I love the "happily ever after" part of your infertility story and you always tell it so well!

Thanks again for sharing that part of your heart...your life...

Donnetta said...

I'm speechless. Your words not only ministered to the ladies at your retreat... but are continuing... in my own heart!

Kristen said...

Well, I certainly know that I have been blessed my many of the posts you have done, and reminded of the fact that I need to trust in the Lord and His will for my life in every circumstance. I appreciate you and your blog. Thank you again for a wonderful reminder of this.

Sandra said...

Beautiful post Gibee. Thank you AGAIN, for reminding us of God's Love.

Like I said yesterday, these posts really do remind me of our struggles trying to get pregnant with our son, the two miscarriages, the surgery, the chemotherapy shot, the ups and downs and the loss of faith.
When it all happened I remember my first reaction was anger, I was sooooo mad at God for letting me loose not just the one but two babies. And when people would say, it's for the best or it was meant to be, that would really strike a nerve with me.
I didn't let that way of thinking get me for too long, I apologized to God and turned to him again asking him to get me through this. He did and we had our son, NOW I understand that if it weren't for those miscarriages I never would have had Nicholas, but at the time I was too consumed with hurt to see it :)

God Bless you Gibee, you are an incredible lady and I'm blessed to know you :)

Overwhelmed! said...

Your prayer, 'I know that you are in control of this situation. I trust that your plan is best. If the answer is no today, then I will still praise you. Give me your strength Lord, fill me with your peace and strength.' struck such a cord in me as I read it.

I can't tell you how many times during our adoption journey that I prayed to Go to help me to accept that only HE was in control of the situation, as much as I wanted to be in control. It was so hard to let go and turn my worries and fears over to God, but when I was able to, I felt so much more peace.

We were blessed. Our adoption of Jacob went in our favor, but it wasn't an easy road to travel (see my blog for more details). I wouldn't have made it without the guidance from God and for that I'm forever grateful.

Thank you for the reminder that we all need to rely on God for strength and peace, no matter what His decision might be.

Anonymous said...

This was an absolutely beautiful lesson woven with testimony! I wish I could have been there "live".

Carol said...

Wonderful, GiBee! What a blessing to the ladies of your church. Thank you for allowing God to use you to bless us as well.

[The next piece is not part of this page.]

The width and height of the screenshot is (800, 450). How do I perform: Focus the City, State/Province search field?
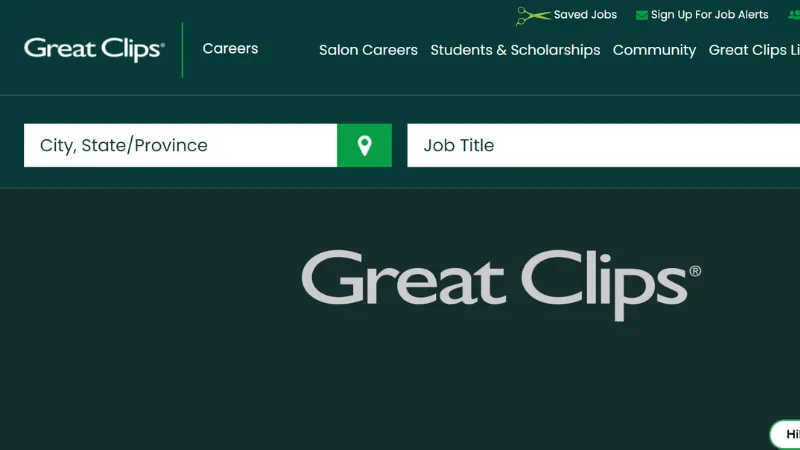tap(180, 145)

P.S. I LOVE your new look!

someone else said...

GiBee, this was so good. Thank you for sharing your heart with us. I feel like we've been on the retreat with you.

Stacey said...

Wow Girl, I just know you did a great job as the speaker!! God knew you would be awesome at it and placed you there for a reason!!

Shalee said...

You should be called Hannah... for you praise Him night and day, despite your wounded, grieving heart.

"And the Lord was gracious to Hannah; she conceived and gave birth to three sons and two daughters. Meanwhile, the boy Samuel grew up in the presence of the Lord."

I hope God will give you this happy ending too.

GiBee said...

Thank you all for your gracious comments! I'm overwhelmed!

And, Shalee ... you better NOT be saying OR praying that God will give me FIVE kids ... Oy Vei!!!